Bullard retrocedió jadeando. Le sudaban las palmas de las manos. Se las secó en la manga de su chaqueta y volvió a coger con fuerza la navaja, pero al ver el reloj de la pared se dio cuenta de que casi eran las tres. No podía entretenerse en una distracción de poca monta. Tenía cosas más importantes que hacer antes del alba. Algo muchísimo más importante.
Miró a su jefe de seguridad.
–Mátales, y luego deshazte de los cadáveres, pero con las armas encima. Usa la mina. No quiero que entren forenses en el recinto, y menos cerca del laboratorio.
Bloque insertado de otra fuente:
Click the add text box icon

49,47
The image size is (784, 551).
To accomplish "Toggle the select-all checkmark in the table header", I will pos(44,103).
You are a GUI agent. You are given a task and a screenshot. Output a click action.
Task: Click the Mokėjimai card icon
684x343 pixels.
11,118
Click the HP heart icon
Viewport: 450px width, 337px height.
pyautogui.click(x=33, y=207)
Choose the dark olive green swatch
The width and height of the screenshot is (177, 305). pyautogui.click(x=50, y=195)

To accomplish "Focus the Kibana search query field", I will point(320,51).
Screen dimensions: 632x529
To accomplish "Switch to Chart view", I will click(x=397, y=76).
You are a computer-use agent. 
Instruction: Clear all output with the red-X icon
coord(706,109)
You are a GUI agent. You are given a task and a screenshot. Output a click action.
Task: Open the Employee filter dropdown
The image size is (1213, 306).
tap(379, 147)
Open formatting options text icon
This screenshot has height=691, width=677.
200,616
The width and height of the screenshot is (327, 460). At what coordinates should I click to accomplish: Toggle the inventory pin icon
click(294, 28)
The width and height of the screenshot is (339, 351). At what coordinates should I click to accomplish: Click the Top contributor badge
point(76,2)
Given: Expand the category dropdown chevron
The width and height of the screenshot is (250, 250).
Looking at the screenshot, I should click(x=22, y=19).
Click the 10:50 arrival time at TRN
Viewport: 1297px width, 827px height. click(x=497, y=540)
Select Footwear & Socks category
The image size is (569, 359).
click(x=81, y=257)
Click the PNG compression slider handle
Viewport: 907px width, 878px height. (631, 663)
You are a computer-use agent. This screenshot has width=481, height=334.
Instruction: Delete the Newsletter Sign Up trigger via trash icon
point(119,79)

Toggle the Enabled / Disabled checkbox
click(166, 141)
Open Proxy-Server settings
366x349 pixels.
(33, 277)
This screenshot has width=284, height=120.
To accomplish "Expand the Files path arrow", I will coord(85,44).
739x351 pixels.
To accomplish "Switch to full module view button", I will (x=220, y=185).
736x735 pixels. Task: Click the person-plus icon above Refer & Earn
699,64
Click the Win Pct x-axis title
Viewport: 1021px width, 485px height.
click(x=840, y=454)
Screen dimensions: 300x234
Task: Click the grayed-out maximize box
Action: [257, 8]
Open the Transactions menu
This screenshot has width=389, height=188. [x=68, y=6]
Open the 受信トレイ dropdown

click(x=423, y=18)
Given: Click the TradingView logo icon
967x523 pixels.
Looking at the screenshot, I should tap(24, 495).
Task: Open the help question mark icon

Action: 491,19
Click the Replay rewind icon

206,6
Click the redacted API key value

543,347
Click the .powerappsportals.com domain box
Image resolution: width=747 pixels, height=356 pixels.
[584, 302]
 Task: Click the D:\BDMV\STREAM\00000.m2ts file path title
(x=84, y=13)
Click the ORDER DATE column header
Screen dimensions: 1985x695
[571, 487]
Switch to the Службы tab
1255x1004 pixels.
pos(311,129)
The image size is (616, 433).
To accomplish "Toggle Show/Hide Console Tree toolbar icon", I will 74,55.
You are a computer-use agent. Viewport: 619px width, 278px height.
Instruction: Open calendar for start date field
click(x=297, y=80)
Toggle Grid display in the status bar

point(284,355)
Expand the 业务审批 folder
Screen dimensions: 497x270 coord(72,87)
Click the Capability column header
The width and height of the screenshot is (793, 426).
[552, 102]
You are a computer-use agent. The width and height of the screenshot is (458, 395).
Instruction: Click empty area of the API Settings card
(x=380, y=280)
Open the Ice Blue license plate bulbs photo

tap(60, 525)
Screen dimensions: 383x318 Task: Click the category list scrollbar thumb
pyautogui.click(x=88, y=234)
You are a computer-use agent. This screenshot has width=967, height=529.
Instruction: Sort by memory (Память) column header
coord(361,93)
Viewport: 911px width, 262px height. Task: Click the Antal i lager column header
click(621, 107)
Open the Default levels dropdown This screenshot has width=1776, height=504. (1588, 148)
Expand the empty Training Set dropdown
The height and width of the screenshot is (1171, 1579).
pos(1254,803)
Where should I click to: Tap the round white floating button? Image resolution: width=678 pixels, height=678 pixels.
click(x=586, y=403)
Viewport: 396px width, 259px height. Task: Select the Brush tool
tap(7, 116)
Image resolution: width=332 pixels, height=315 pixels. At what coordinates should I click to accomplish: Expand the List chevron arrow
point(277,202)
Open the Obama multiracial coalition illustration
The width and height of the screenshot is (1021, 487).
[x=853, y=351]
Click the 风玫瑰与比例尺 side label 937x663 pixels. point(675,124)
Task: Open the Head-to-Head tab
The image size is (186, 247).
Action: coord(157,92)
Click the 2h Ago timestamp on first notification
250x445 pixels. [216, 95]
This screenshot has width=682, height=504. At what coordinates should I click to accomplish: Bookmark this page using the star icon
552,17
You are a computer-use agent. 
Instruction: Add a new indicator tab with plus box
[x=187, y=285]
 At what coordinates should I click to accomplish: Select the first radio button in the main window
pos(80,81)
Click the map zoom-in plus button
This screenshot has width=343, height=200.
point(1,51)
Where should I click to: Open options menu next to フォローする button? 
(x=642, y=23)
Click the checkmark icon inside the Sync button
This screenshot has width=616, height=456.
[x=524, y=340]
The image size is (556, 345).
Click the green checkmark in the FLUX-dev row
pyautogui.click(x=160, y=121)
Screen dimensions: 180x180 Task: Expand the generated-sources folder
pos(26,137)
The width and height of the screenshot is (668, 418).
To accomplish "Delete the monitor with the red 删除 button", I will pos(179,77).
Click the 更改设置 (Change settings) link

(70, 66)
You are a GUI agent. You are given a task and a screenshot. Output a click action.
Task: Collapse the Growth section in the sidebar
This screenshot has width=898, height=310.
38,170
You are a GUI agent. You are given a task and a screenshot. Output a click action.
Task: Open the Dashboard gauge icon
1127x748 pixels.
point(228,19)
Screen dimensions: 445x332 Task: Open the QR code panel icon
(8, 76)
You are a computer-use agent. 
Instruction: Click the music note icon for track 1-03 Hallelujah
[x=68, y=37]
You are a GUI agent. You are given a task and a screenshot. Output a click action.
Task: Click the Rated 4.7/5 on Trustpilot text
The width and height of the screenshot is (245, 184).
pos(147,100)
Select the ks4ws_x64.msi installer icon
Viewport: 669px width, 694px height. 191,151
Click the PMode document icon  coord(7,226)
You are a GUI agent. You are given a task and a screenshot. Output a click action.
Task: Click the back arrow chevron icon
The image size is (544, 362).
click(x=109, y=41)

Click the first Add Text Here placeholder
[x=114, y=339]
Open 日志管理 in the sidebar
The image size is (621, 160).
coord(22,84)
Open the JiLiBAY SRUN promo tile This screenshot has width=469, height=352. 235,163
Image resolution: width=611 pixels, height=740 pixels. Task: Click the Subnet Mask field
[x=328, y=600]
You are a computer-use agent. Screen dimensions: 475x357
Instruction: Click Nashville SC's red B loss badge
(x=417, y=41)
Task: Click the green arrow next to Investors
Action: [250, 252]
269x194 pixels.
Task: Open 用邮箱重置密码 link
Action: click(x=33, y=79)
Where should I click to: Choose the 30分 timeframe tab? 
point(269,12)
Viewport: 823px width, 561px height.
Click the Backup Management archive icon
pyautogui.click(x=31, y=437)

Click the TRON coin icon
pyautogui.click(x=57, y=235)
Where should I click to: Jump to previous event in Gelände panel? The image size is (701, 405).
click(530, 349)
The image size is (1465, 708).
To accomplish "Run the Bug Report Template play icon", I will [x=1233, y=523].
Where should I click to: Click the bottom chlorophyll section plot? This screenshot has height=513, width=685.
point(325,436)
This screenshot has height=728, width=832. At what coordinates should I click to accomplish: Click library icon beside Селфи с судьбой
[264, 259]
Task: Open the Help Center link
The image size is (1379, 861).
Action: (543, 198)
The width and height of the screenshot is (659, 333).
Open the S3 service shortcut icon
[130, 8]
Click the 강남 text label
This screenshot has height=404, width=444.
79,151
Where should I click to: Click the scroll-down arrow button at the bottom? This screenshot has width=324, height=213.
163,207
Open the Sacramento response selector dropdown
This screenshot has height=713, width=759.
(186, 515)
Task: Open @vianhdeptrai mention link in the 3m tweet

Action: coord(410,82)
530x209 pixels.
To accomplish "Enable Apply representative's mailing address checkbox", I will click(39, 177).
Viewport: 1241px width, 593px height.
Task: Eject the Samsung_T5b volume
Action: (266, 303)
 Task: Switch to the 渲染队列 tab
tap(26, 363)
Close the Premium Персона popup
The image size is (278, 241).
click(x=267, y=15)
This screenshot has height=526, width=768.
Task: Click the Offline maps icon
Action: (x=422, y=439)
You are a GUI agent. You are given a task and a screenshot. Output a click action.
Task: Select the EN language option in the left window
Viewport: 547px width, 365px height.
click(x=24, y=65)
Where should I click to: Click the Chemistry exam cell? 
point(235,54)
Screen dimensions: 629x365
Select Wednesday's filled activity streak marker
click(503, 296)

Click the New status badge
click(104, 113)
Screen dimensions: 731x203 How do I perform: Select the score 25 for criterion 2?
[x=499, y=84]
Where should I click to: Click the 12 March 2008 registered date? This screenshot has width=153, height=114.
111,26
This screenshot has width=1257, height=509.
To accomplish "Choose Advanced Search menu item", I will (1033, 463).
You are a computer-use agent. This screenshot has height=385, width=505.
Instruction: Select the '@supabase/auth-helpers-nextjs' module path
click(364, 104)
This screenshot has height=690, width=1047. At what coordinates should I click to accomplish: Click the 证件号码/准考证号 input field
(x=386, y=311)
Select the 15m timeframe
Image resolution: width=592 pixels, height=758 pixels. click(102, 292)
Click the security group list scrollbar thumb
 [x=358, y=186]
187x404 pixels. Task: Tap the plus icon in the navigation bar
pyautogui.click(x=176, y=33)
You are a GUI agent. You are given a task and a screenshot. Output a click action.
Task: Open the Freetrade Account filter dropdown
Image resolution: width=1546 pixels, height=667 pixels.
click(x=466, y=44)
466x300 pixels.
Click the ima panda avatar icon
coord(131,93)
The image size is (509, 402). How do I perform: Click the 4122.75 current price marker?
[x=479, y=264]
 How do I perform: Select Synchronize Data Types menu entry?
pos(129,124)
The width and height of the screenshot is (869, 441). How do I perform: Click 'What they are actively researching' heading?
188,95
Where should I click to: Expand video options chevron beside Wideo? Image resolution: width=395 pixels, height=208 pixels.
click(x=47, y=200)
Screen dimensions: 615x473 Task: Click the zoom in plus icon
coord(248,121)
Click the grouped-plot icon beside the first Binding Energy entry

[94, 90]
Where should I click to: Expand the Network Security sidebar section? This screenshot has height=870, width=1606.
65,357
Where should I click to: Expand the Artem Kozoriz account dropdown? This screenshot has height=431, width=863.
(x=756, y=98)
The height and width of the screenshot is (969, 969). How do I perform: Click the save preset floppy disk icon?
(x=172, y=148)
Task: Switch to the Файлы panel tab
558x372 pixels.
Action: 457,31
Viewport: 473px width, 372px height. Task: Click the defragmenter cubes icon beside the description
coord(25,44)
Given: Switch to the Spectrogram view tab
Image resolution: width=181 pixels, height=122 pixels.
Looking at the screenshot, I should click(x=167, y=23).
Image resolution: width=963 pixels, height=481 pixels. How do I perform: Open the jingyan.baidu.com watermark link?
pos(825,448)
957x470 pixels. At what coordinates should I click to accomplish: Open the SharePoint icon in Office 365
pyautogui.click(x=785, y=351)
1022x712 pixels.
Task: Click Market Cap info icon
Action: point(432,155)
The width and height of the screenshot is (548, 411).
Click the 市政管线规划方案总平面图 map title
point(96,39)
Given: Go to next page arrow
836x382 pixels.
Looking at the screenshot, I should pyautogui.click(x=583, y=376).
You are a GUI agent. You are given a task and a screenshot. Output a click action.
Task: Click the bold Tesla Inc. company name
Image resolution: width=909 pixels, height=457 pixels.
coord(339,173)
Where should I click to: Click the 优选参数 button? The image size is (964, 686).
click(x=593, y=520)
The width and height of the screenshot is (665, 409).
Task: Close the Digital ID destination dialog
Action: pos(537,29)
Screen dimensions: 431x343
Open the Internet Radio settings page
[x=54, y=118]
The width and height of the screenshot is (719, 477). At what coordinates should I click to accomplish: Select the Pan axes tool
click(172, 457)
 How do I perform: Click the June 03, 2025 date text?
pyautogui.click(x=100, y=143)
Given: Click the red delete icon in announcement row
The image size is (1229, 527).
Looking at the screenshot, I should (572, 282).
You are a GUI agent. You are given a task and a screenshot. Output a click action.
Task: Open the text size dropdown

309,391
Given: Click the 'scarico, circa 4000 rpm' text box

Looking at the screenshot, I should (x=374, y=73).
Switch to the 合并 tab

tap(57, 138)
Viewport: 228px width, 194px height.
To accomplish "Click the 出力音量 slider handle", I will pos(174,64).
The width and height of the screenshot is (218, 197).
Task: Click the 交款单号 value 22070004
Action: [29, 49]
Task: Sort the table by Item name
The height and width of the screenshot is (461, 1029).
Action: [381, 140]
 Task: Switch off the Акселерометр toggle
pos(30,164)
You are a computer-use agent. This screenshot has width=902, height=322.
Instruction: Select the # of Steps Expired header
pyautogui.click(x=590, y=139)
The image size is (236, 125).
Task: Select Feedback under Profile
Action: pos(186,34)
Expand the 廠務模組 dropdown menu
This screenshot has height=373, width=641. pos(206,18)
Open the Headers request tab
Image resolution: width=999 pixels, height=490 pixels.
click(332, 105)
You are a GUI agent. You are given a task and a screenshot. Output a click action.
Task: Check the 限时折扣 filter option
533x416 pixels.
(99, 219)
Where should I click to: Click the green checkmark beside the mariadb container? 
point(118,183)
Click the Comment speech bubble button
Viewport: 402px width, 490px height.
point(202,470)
Ya me entiendes: pelo, sangre… Nada que lleve el ADN. No dejes ni que escupan.
–A la orden.
–Oiga… –empezó a decir Pendergast, pero Bullard se volvió y le hizo doblarse con un gancho tremendo en el estómago.
–Amordázales. A los dos.
Los de seguridad les introdujeron bolas de tela en la boca y aplicaron cinta adhesiva encima.
–Y vendadles.
–Sí, señor Bullard.
Bullard miró a D'Agosta.
–¿Te acuerdas de que te prometí que me las pagarías? Pues ahora tienes el dedo tan corto como la picha.
D'Agosta forcejeó e hizo ruidos inarticulados mientras le vendaban.
Bullard se volvió hacia su ayudante y señaló la mesa con la cabeza.
–Límpiala. Luego, que no te vea por aquí.